● **EXERCISE BRIEF**: Can you rewrite the part of the items that opens with the line containing "Click the candlestick icon in the title bar" and closes with the line containing "(x=386, y=72)", both ends included, as a Markdown table with the columns Row and Entry, leaving out blank lines?
------------
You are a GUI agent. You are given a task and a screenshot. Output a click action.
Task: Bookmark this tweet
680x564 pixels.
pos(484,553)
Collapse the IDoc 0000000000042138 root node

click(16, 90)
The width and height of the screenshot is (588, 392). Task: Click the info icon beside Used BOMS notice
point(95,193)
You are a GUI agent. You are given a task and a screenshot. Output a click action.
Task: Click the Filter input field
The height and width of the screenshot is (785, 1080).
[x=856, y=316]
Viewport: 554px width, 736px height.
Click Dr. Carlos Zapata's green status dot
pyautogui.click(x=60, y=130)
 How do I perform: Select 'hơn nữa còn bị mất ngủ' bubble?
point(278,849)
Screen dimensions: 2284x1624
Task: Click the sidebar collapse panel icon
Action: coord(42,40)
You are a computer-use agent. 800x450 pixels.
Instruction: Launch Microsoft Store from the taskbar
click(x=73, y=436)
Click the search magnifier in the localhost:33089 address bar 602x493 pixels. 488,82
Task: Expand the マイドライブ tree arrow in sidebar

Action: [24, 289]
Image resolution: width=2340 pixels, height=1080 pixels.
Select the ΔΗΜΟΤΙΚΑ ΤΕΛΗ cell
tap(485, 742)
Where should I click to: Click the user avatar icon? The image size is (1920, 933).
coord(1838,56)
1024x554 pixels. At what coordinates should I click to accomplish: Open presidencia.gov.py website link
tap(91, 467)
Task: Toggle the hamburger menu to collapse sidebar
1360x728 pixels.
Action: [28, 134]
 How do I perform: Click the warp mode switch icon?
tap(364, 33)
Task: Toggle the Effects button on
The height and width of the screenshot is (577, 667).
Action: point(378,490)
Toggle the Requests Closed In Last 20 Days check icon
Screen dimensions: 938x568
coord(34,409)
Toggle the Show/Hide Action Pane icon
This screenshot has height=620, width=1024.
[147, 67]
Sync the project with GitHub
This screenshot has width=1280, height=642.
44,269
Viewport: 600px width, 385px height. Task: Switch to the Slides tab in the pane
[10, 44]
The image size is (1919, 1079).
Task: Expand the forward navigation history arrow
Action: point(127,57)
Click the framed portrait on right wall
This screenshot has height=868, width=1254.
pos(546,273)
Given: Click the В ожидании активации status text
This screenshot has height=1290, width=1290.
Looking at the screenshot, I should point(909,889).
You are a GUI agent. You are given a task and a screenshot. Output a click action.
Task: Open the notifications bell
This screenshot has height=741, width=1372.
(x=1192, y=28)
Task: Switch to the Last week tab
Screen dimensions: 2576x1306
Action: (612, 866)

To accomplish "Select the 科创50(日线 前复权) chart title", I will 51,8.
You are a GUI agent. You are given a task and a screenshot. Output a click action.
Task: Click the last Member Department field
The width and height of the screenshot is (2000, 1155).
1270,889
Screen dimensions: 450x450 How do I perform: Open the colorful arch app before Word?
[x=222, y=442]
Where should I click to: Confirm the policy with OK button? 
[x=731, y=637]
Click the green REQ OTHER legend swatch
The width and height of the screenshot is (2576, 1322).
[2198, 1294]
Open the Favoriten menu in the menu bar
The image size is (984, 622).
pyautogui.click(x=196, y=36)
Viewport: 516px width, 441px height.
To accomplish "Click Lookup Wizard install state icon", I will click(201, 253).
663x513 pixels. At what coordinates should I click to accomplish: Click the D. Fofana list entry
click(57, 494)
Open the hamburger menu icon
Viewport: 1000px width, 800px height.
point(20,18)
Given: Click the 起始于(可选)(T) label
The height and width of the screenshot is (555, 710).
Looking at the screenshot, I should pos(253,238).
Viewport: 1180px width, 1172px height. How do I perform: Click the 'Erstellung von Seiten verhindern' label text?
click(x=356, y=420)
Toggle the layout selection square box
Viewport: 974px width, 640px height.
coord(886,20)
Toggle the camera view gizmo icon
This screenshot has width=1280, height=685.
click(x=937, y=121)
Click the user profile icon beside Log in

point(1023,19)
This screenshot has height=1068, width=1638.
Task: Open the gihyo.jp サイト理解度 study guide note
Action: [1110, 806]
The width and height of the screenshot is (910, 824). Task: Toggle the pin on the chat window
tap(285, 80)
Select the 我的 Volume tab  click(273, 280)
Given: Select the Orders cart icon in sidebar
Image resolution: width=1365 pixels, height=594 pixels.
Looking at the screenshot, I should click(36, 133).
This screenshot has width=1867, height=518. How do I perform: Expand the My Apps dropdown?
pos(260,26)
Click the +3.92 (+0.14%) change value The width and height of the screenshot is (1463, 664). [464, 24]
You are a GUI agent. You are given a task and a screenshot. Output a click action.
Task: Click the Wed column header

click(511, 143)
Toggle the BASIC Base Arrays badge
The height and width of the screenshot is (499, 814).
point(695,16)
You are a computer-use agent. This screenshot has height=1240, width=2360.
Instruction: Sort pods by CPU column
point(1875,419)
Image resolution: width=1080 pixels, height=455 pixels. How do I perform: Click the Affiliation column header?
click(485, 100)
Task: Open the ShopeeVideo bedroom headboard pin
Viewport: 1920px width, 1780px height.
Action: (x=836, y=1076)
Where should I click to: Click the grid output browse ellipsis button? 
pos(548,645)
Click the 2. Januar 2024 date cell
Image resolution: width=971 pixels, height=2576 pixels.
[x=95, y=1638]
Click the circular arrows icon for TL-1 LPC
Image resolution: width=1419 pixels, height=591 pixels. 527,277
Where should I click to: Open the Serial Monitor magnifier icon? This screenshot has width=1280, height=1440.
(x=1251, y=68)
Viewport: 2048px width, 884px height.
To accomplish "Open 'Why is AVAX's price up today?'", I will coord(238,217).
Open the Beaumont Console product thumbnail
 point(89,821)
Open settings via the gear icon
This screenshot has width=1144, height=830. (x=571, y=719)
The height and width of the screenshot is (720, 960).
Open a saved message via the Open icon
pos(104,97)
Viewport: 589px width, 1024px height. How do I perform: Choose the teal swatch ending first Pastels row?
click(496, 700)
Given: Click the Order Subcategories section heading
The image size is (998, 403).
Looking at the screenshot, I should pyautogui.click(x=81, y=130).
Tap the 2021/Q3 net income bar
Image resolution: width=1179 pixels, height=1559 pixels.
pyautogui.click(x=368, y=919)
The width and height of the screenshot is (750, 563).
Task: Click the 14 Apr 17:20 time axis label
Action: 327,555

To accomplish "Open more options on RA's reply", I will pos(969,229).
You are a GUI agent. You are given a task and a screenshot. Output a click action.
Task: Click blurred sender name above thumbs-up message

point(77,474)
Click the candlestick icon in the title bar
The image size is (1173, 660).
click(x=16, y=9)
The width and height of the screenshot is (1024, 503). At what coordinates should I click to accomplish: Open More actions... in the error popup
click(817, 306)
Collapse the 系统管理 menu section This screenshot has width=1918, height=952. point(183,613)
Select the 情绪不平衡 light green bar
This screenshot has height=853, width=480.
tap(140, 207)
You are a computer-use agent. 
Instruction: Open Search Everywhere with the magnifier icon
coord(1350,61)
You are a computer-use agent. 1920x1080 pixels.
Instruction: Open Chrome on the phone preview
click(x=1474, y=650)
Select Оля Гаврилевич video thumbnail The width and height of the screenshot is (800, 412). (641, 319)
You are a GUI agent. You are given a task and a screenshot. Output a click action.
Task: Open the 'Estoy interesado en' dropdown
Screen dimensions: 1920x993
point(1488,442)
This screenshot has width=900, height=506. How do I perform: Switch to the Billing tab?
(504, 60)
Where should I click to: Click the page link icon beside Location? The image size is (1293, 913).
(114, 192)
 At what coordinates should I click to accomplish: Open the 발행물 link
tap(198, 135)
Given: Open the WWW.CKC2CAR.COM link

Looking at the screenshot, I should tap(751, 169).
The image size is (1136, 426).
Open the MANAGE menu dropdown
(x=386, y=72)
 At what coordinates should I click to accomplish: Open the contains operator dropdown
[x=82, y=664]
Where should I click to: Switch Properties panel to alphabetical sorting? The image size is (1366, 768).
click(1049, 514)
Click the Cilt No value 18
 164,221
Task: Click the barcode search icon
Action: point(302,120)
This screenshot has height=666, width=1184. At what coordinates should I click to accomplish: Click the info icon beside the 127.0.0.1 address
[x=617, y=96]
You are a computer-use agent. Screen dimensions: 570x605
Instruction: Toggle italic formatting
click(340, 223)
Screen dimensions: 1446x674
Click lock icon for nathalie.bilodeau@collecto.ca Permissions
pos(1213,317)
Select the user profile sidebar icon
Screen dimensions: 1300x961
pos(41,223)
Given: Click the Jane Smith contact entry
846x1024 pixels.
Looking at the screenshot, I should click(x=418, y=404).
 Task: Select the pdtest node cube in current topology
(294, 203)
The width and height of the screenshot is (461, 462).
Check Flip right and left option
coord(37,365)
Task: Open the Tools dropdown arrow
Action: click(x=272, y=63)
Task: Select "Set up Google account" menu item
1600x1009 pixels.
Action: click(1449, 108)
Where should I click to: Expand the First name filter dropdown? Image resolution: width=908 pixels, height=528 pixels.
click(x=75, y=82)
------------
● **WRITTEN ANSWER**:
| Row | Entry |
|---|---|
| 1 | Click the candlestick icon in the title bar |
| 2 | The image size is (1173, 660). |
| 3 | click(x=16, y=9) |
| 4 | The width and height of the screenshot is (1024, 503). At what coordinates should I click to accomplish: Open More actions... in the error popup |
| 5 | click(817, 306) |
| 6 | Collapse the 系统管理 menu section This screenshot has width=1918, height=952. point(183,613) |
| 7 | Select the 情绪不平衡 light green bar |
| 8 | This screenshot has height=853, width=480. |
| 9 | tap(140, 207) |
| 10 | You are a computer-use agent.  |
| 11 | Instruction: Open Search Everywhere with the magnifier icon |
| 12 | coord(1350,61) |
| 13 | You are a computer-use agent. 1920x1080 pixels. |
| 14 | Instruction: Open Chrome on the phone preview |
| 15 | click(x=1474, y=650) |
| 16 | Select Оля Гаврилевич video thumbnail The width and height of the screenshot is (800, 412). (641, 319) |
| 17 | You are a GUI agent. You are given a task and a screenshot. Output a click action. |
| 18 | Task: Open the 'Estoy interesado en' dropdown |
| 19 | Screen dimensions: 1920x993 |
| 20 | point(1488,442) |
| 21 | This screenshot has width=900, height=506. How do I perform: Switch to the Billing tab? |
| 22 | (504, 60) |
| 23 | Where should I click to: Click the page link icon beside Location? The image size is (1293, 913). |
| 24 | (114, 192) |
| 25 |  At what coordinates should I click to accomplish: Open the 발행물 link |
| 26 | tap(198, 135) |
| 27 | Given: Open the WWW.CKC2CAR.COM link |
| 28 | Looking at the screenshot, I should tap(751, 169). |
| 29 | The image size is (1136, 426). |
| 30 | Open the MANAGE menu dropdown |
| 31 | (x=386, y=72) |